Puddle-filled pavements, a schoolboy dropping his books while crossing the street, a distracted bus driver whose wife is about to give birth, a man who stopped traffic to save a clueless, happy sloth. I think that is something my dad would do.

So I smile and think that my meaning and purpose are as important as theirs.

I do not mind the delay.


I look up, and the moon's night shift is ending. The sun is about to take her place.

And I think of how there are no 6-minute delays for the moon and the sun;

Except for this daylight savings thing, which I may never understand.

A middle-aged woman is also waiting for the bus, and I can tell she is also getting home from her night shift.

My mom has worked enough night shifts for me to recognize one.

And I look at the clouds and think of her again.

My mom is a cloud, soft with a 10% chance of rain, constantly shaping herself for my little sister and me to lay on the grass and find pretty figures in the sky.

I, too, will be a cloud someday.

I, too, will be the ocean.


The bus arrives at exactly 7:56. The door opens, and I get on the far-right seat, my designated seat,

The one with the largest window.

I always get sad when it is already taken.

I rest my head on the cold glass and look at the moon, taking her last peek at me.

I think that, funnily, to me, the moon has she/her pronouns because my mom is also the moon.

I think of how I would laugh at her when she said, "hija, you can only cut your hair when there is a full moon. It will grow longer."

And of how she would ask me to close my curtains when there was a full moon because "it would give me a headache."

And I think of when I called her, and she immediately said: "ay hija, I called you with my thoughts. I was just thinking of you".

"You are always thinking of me, mamá. That is just a coincidence," I'd say.

And she responded, with her most serious voice: "someday, it will be scientifically proven that you are connected to the people you love in ways that haven't been discovered yet."

And I would laugh it off, thinking it was insane how she did not need scientific proof to believe such things with such conviction.

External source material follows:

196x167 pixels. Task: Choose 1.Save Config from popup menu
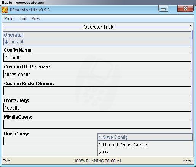coord(145,137)
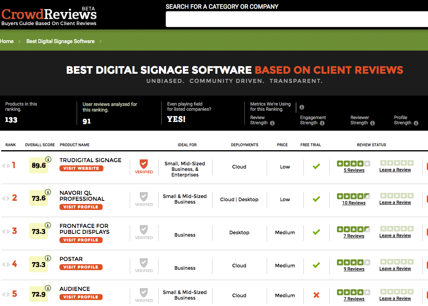
Task: Open 10 Reviews link for Navori
Action: 354,203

But I made an appointment to get a haircut on the next full moon.

And that day, I will close my curtains because I don't want to get a headache.


The bus starts moving, and I am grateful for the 6-minute delay, for the woman working her night shift, for last night's rain and its remains, for the moonlight, for meaningful walks, and for my mother.

I am tired, so I close my eyes.

I overhear an old woman on the phone with her son. "I love you," she tells him,

and I wonder if she also called him with her thoughts.